IASA recommends starting with a small set (8-12) of written statements to guide the important decisions that need to be made in many projects and as the value of principles are seen in different areas grow this over time.
In this section, we’ll describe what a good principle looks like and show how to get started with a blank “canvas” and start writing up our principles.
Principles are expressed in simple language, usually in one or two sentences.

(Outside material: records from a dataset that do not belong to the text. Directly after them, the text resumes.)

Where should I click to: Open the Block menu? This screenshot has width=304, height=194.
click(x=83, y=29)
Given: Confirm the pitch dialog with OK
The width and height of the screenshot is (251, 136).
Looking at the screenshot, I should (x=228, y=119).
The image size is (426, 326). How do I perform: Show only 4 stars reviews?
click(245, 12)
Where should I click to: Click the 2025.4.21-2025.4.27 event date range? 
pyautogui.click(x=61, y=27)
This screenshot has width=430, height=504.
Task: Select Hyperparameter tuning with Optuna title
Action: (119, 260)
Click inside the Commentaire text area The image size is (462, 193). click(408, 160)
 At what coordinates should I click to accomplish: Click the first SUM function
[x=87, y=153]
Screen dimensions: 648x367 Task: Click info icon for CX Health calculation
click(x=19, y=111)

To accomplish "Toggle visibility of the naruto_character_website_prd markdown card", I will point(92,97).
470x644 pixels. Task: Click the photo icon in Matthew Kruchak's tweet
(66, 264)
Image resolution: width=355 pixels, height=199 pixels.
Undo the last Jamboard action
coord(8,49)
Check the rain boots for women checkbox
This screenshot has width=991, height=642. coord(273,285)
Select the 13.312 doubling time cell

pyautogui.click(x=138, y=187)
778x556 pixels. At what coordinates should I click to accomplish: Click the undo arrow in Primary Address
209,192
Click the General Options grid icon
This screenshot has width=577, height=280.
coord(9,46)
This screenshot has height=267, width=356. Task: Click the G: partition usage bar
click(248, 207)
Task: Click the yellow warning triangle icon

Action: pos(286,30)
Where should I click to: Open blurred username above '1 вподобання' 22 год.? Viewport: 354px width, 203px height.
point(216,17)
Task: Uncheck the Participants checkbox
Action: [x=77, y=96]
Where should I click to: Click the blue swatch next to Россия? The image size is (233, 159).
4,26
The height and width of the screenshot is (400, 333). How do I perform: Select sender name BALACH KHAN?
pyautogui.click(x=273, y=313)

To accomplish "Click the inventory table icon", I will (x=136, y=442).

A good principle is:
- constructive (it helps to drive decisions forward and highlight issues)
- compelling (it is strongly motivated by drivers, goals and other principles)
- memorable (it is clear, concise and understood)
- testable (we can determine if it is being followed)
- decisive (it unambiguously sets direction)
- useful (it is not a truism: could the opposite ever be true?)
The key to developing a useful set of principles is gaining buy in by collaboration, this is a team activity.
Principles should link the business goals to the decisions made on the programme or project
The diagram illustrates in particular one of the key benefits of developing principles: they can be used to justify architectural decisions right back to business goals.
Architecture principles are there to help projects arrive at the best solution for the organisation, however they may not be applicable is all cases. If there is a principle which seems wrong for your project, challenge it, don’t just follow blindly and do the wrong thing.
A fully formed principle is comprised of:
- An easy to remember title
- A statement describing what the catchy title means
- Rationales to justify or explain the motivation for the principle, that is, why it has been adopted. Many rationales themselves are business drivers or other principles
- Implications or the consequences or outcomes of adopting the principle. Many implications turn into further principles themselves.
- Actions which the principle drives
- Exceptions, if allowed for tactical reasons, are specified
- Source of the principle
As we said, the number of principles in a principles set should not be large, 8 to 12 is a good number. If an organisation has more than this, they might be being too prescriptive or the principles need to be broken down into subsets, for example, there are EA principles, data principles, security principles, etc., which are useful for different stages or areas of the design.
No particular knowledge is required beyond a basic understanding of the organization’s culture and knowledge management practices. Constructing a principles set is a multi-stage process, a good place to start to capture the statement of principles is a simple list. The first stage is to identify the stakeholders who should be involved (Link to Stakeholder doc), these will typically be the technical decision maker and their advisors.
The architect should call a meeting and have the group discuss the following sections, often in order first, and then with general discussion to revisit problematic areas:
Create a list
- Canvas the team for examples of architectural principles
- Identify key business drivers (relevant to the group) – can be key words or phrases like “Grow market share” or “Focus on quality products”
- Establish the goal for creating a list of principles (possibly reviewing some examples)
- Brainstorm key principle titles – can be single words or phrases like “knowledge sharing,” “opt for lowest cost,” “in compliance wherever we operate,” or “predictable.”
- Split into smaller groups or individuals to write a short description for each – no longer than 50 words.
- Review the complete list and ask external organization members to suggest any gaps or unclear areas.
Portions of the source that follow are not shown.